DIRECTIONS: Which of the lines below mention the word "will"? Pull each one out.

Top of WORKING DATA

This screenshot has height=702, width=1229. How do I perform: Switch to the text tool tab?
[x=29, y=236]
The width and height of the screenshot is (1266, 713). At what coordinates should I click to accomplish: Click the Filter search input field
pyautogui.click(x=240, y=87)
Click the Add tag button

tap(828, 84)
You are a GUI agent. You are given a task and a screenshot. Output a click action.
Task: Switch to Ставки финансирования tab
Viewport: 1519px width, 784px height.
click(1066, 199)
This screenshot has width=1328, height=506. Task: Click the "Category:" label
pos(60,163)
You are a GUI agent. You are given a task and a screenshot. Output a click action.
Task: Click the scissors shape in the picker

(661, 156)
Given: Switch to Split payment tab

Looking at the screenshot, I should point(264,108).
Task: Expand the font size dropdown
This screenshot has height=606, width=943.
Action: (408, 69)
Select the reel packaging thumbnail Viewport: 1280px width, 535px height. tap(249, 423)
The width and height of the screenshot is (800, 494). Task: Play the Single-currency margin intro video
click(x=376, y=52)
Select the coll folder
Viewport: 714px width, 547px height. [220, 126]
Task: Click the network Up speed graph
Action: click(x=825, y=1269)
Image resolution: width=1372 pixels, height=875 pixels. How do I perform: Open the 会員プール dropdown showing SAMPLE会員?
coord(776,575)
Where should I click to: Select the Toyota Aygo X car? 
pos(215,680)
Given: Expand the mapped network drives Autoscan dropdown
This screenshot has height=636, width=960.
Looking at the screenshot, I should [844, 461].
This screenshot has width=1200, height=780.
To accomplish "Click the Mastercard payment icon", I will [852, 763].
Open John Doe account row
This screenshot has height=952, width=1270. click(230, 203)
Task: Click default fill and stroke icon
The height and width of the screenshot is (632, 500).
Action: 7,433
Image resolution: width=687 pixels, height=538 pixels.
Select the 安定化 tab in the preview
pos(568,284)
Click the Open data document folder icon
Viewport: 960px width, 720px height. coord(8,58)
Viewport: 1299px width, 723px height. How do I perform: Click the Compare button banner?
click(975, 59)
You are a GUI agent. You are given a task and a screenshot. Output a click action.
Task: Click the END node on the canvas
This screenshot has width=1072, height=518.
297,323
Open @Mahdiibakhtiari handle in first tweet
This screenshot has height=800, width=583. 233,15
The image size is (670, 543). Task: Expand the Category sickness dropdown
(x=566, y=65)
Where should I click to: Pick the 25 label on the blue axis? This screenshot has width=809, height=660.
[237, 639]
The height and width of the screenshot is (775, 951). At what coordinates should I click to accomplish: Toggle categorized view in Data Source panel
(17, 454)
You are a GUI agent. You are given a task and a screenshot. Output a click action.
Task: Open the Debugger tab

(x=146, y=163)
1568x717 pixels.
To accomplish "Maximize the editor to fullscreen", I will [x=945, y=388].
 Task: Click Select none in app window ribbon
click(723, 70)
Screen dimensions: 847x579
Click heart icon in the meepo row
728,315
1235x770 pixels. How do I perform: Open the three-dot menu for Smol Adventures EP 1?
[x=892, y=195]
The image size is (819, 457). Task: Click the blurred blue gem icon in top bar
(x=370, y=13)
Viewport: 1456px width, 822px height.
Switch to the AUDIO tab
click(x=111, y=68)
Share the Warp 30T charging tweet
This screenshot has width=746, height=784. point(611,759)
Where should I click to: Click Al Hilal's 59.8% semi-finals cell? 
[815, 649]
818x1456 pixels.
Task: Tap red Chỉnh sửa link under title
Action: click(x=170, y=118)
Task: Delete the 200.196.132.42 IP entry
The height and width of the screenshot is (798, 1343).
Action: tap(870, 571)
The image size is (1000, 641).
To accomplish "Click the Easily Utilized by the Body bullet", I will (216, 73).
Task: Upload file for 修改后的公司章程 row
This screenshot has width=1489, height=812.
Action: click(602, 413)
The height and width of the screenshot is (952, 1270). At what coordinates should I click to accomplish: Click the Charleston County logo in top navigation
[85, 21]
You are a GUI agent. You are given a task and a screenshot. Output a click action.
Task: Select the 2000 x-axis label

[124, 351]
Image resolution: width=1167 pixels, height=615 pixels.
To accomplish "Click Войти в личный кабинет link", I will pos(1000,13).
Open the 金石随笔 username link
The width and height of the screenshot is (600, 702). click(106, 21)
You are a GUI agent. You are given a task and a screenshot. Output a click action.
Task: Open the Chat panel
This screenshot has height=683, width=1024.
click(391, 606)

Bottom of WORKING DATA

TASK RESULT:
To accomplish "Click the Mastercard payment icon", I will [852, 763].
To accomplish "Maximize the editor to fullscreen", I will [x=945, y=388].
To accomplish "Click the Easily Utilized by the Body bullet", I will (216, 73).
To accomplish "Click Войти в личный кабинет link", I will pos(1000,13).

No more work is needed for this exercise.